While the trial continues, attention will be drawn to another piece of TechCity, an 80-acre two-building lot that was confiscated by officials in 2019 over a similar tax issue. That spring, the county received about two dozen proposals to redevelop or lease the site, including from a bakery, a nonprofit art group, and a local farm. Officials will announce their selection within weeks; Many winners are to be expected, they said, because it is too risky to have a single resident for so much space.

The 7,100 employees who worked at IBM that closed that location in 1995 were the driving force behind the area’s ranch-style homes and shopping malls, said Ward Mintz, a local historian. Now efforts to resettle the residents of the somewhat desolate area are gaining momentum with concerts on the huge lots where IBM employees once parked their cars on the way to manufacturing typewriters and air defense systems.

“We were trying to restore some life and energy to a sad place,” said Pat Ryan, Ulster County’s general manager, who nonetheless praised IBM, which employed his grandfather for 36 years even though he never graduated from high school.

Other former IBM properties in Ulster are also being redesigned.

That summer, RBW, a 14-year-old Brooklyn lighting design company, bought an 1980s office building for its new home. The pandemic inspired the move, said Alex Williams, an RBW co-founder who moved to his weekend home in the area after the coronavirus hit New York.
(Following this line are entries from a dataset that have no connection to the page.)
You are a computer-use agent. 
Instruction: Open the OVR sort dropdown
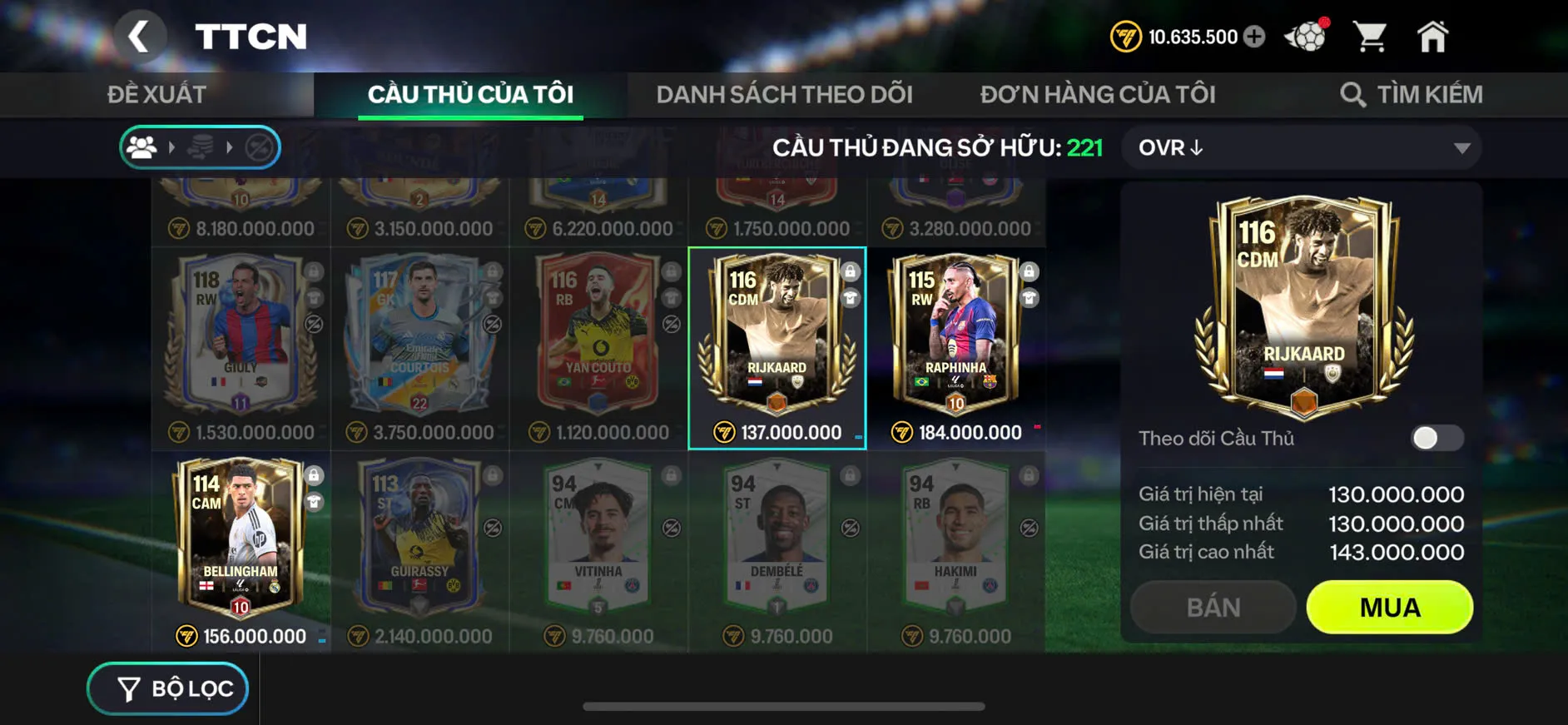click(1300, 147)
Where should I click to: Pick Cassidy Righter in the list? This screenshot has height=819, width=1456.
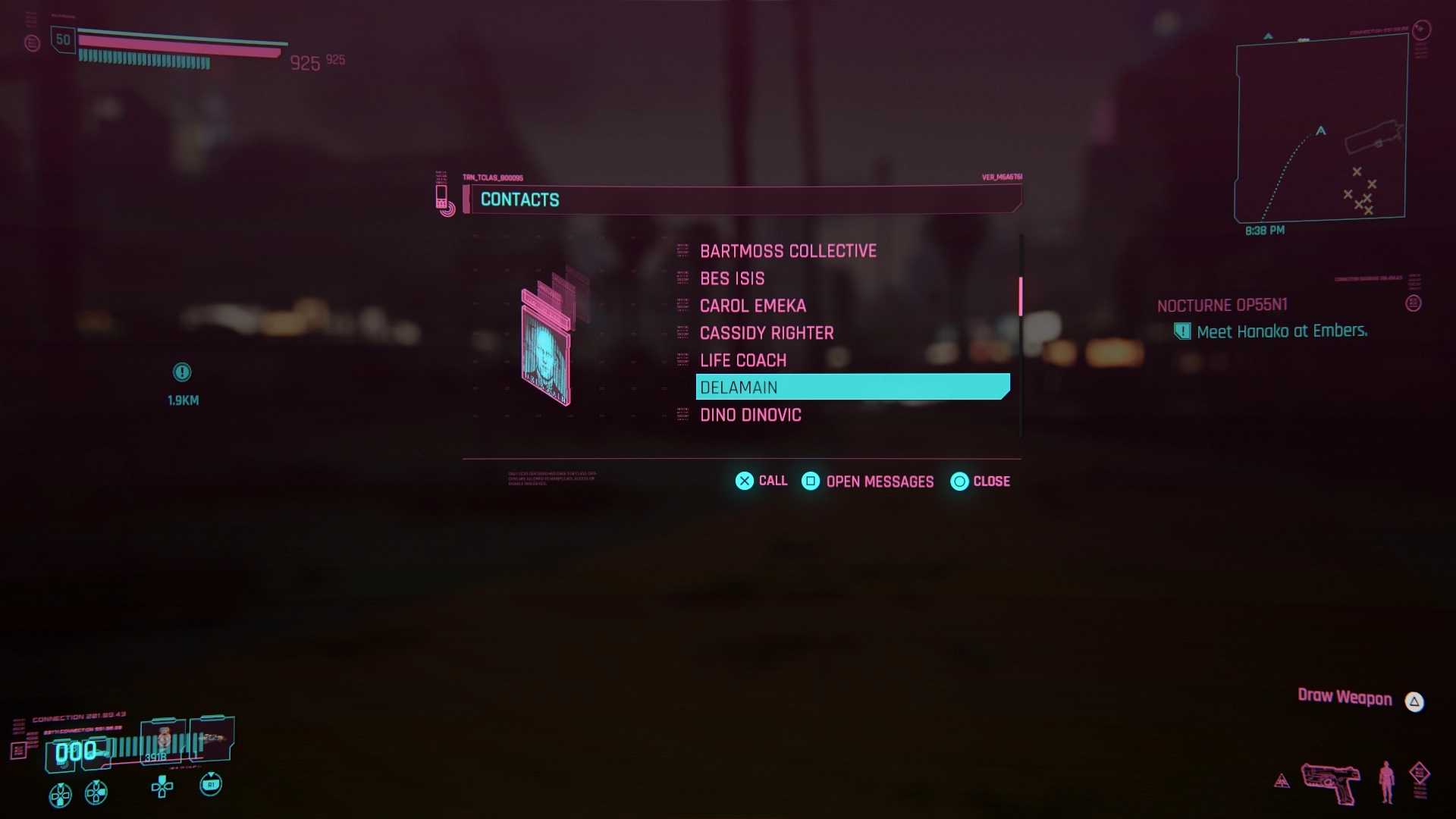(x=766, y=333)

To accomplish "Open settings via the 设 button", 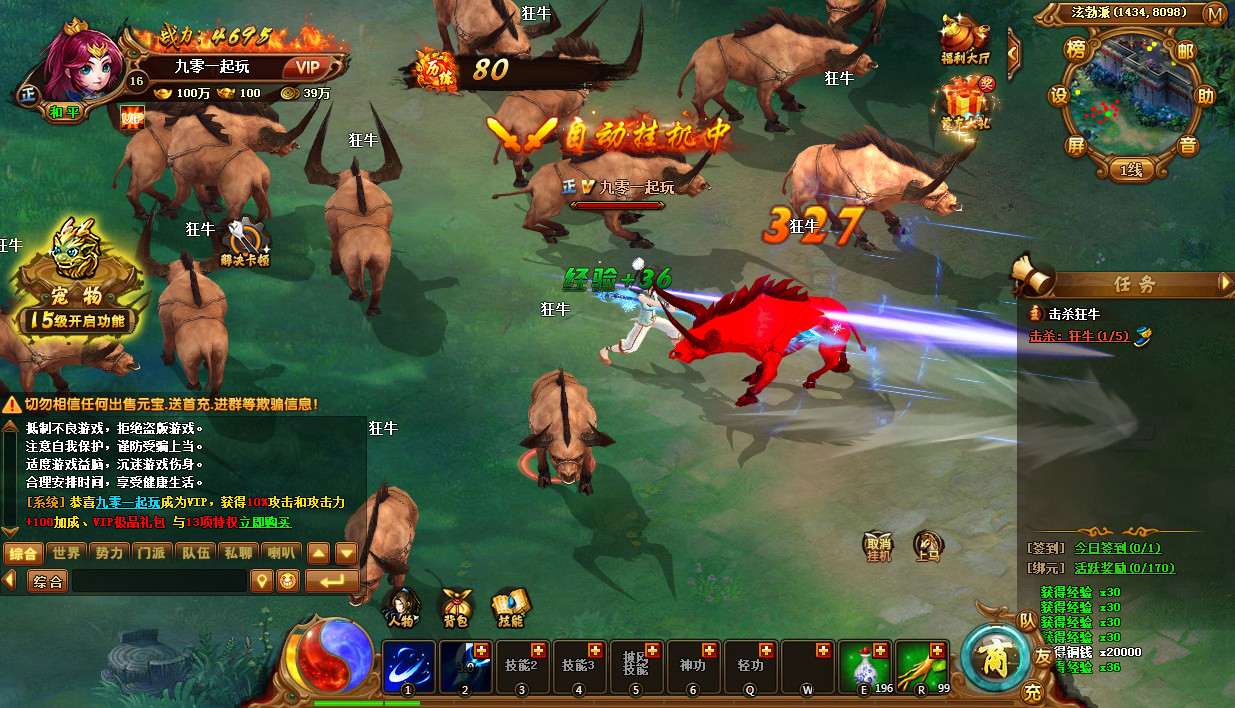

Many workers at RBW who employed 55 prepandemic are also expected to move, although he has also hired on site.

A renovation will tear out carpets printed with the shapes of chairs, Williams said, and add a 1,200-square-foot tree-lined courtyard as part of a $ 7 million project.

“Twenty years ago it might have been trendy to revitalize a factory,” he said. “But I think it’s very interesting to have a blank canvas that is kind of ‘Dilbert’.”

A diverse mix is ​​also very important at Endicott, which is located on the Susquehanna River and housed IBM’s first plant in 1906; it made punch cards, data storage devices that were sort of prototypes of computers. Huron Real Estate Associates, which bought the 139 acre campus for $ 65 million in 2002, has attracted around 20 tenants, including BAE Systems, a European defense company.

This summer comes iM3NY, a start-up that makes lithium-ion batteries.

The company, whose product powers electric cars, has 12 full-time employees but expects 2,000 in six years, said Paul Stratton, senior vice president. His company moves into two buildings at IBM, including a 300,000 square meter space that was once used for shipping printed circuit boards.

“There is great potential for transformation here,” said Christopher Pelto, President of Huron, about the complex, which has a utilization rate of 65 percent.

If Mr. Pelto achieved his goal of one day employing 5,000 people at the Endicott site, down from 4,000 today, he would still be way below IBM’s peak in the early 1980s when 15,000 people toiled there and at a site in nearby Glendale .

But some local residents say maintaining some of the ramshackle buildings that regularly commemorate the village’s glory days is a more pressing issue, says Marlene Yacos, who worked for IBM for 35 years before being fired in 2004; her father worked there himself for 44 years.

“You just sit there,” said Ms. Yacos, executive director of the Endicott History and Heritage Center. “And they have been our legacy for more than 100 years.”